:: INFORMATION GIVEN ::

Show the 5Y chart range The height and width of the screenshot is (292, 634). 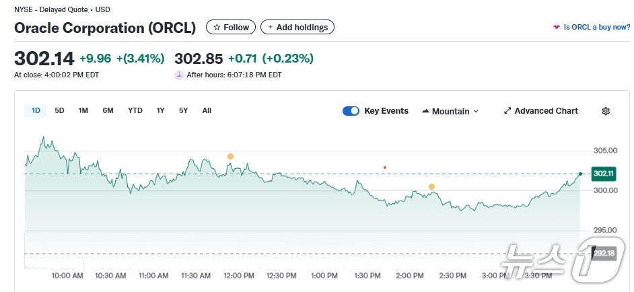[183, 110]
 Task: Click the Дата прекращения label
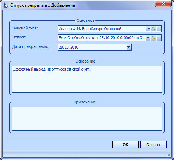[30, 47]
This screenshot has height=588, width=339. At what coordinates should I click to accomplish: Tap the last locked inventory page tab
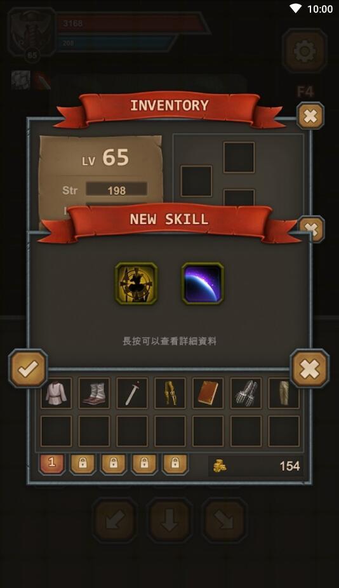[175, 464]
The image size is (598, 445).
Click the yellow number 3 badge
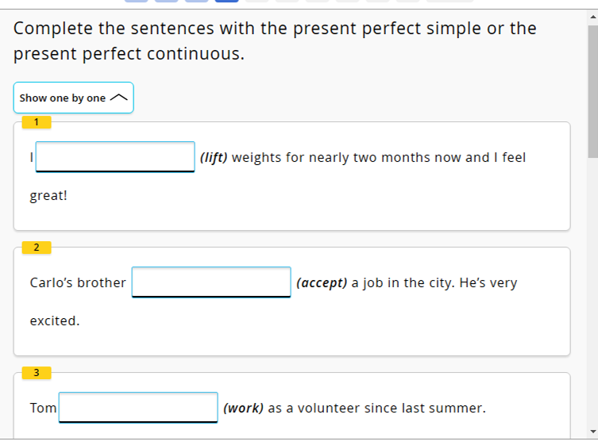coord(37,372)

:: EXERCISE ::
From the line containing "Task: Click the Дата прекращения label" down to the end of the data above, reproduce each line exactly; no pictures.

:: REPLY TO THE EXERCISE ::
 Task: Click the Дата прекращения label
[30, 47]
This screenshot has height=588, width=339. At what coordinates should I click to accomplish: Tap the last locked inventory page tab
[175, 464]
The image size is (598, 445).
Click the yellow number 3 badge
coord(37,372)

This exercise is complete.